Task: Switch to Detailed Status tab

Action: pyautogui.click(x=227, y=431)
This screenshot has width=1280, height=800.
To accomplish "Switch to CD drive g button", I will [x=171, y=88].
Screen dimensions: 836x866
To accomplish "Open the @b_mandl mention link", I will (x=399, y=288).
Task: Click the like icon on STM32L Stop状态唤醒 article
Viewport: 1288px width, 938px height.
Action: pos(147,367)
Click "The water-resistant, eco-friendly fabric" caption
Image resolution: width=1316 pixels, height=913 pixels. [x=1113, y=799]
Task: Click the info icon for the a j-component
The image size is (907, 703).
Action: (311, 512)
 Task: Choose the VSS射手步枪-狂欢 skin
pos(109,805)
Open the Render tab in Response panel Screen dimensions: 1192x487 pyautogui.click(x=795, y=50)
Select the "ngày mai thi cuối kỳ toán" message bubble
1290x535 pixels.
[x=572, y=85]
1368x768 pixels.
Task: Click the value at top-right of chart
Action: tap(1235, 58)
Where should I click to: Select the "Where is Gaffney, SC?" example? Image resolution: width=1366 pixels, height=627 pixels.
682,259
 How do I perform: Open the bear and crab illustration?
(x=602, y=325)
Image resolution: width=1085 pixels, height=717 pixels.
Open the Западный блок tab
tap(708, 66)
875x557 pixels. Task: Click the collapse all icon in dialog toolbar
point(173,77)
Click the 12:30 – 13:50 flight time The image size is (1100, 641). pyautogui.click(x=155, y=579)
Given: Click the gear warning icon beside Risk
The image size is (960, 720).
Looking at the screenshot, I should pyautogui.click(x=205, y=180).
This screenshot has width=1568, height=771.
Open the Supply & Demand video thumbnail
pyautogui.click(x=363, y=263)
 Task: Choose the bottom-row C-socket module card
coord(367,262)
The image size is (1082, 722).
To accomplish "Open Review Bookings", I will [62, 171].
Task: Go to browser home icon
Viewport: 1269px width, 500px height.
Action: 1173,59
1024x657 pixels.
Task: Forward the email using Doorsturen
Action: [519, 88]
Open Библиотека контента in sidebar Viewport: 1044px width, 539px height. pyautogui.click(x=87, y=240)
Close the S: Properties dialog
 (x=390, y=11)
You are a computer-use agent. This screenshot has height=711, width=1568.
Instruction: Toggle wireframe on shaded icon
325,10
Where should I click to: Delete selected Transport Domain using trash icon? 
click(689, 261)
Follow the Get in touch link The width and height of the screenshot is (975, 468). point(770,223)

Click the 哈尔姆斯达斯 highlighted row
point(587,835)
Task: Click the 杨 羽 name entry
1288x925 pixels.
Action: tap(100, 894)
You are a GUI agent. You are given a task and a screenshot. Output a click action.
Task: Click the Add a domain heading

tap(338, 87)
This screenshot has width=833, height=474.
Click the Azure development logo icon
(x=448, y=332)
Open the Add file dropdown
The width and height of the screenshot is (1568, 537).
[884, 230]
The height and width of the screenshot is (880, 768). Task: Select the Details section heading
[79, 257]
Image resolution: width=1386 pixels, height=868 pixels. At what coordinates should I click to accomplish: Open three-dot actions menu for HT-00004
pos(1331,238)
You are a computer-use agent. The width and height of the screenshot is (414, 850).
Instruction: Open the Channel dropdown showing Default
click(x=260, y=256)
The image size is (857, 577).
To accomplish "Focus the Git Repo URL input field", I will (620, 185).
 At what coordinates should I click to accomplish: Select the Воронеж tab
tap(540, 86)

::::

## Problem details
The entire set of entries, and nothing else, should be set down exactly.

## Final answer
Task: Switch to Detailed Status tab

Action: pyautogui.click(x=227, y=431)
This screenshot has width=1280, height=800.
To accomplish "Switch to CD drive g button", I will [x=171, y=88].
Screen dimensions: 836x866
To accomplish "Open the @b_mandl mention link", I will (x=399, y=288).
Task: Click the like icon on STM32L Stop状态唤醒 article
Viewport: 1288px width, 938px height.
Action: pos(147,367)
Click "The water-resistant, eco-friendly fabric" caption
Image resolution: width=1316 pixels, height=913 pixels. [x=1113, y=799]
Task: Click the info icon for the a j-component
The image size is (907, 703).
Action: (311, 512)
 Task: Choose the VSS射手步枪-狂欢 skin
pos(109,805)
Open the Render tab in Response panel Screen dimensions: 1192x487 pyautogui.click(x=795, y=50)
Select the "ngày mai thi cuối kỳ toán" message bubble
1290x535 pixels.
[x=572, y=85]
1368x768 pixels.
Task: Click the value at top-right of chart
Action: tap(1235, 58)
Where should I click to: Select the "Where is Gaffney, SC?" example? Image resolution: width=1366 pixels, height=627 pixels.
682,259
 How do I perform: Open the bear and crab illustration?
(x=602, y=325)
Image resolution: width=1085 pixels, height=717 pixels.
Open the Западный блок tab
tap(708, 66)
875x557 pixels. Task: Click the collapse all icon in dialog toolbar
point(173,77)
Click the 12:30 – 13:50 flight time The image size is (1100, 641). pyautogui.click(x=155, y=579)
Given: Click the gear warning icon beside Risk
The image size is (960, 720).
Looking at the screenshot, I should pyautogui.click(x=205, y=180).
This screenshot has width=1568, height=771.
Open the Supply & Demand video thumbnail
pyautogui.click(x=363, y=263)
 Task: Choose the bottom-row C-socket module card
coord(367,262)
The image size is (1082, 722).
To accomplish "Open Review Bookings", I will [62, 171].
Task: Go to browser home icon
Viewport: 1269px width, 500px height.
Action: 1173,59
1024x657 pixels.
Task: Forward the email using Doorsturen
Action: [519, 88]
Open Библиотека контента in sidebar Viewport: 1044px width, 539px height. pyautogui.click(x=87, y=240)
Close the S: Properties dialog
 (x=390, y=11)
You are a computer-use agent. This screenshot has height=711, width=1568.
Instruction: Toggle wireframe on shaded icon
325,10
Where should I click to: Delete selected Transport Domain using trash icon? 
click(689, 261)
Follow the Get in touch link The width and height of the screenshot is (975, 468). point(770,223)

Click the 哈尔姆斯达斯 highlighted row
point(587,835)
Task: Click the 杨 羽 name entry
1288x925 pixels.
Action: tap(100, 894)
You are a GUI agent. You are given a task and a screenshot. Output a click action.
Task: Click the Add a domain heading

tap(338, 87)
This screenshot has width=833, height=474.
Click the Azure development logo icon
(x=448, y=332)
Open the Add file dropdown
The width and height of the screenshot is (1568, 537).
[884, 230]
The height and width of the screenshot is (880, 768). Task: Select the Details section heading
[79, 257]
Image resolution: width=1386 pixels, height=868 pixels. At what coordinates should I click to accomplish: Open three-dot actions menu for HT-00004
pos(1331,238)
You are a computer-use agent. The width and height of the screenshot is (414, 850).
Instruction: Open the Channel dropdown showing Default
click(x=260, y=256)
The image size is (857, 577).
To accomplish "Focus the Git Repo URL input field", I will (620, 185).
 At what coordinates should I click to accomplish: Select the Воронеж tab
tap(540, 86)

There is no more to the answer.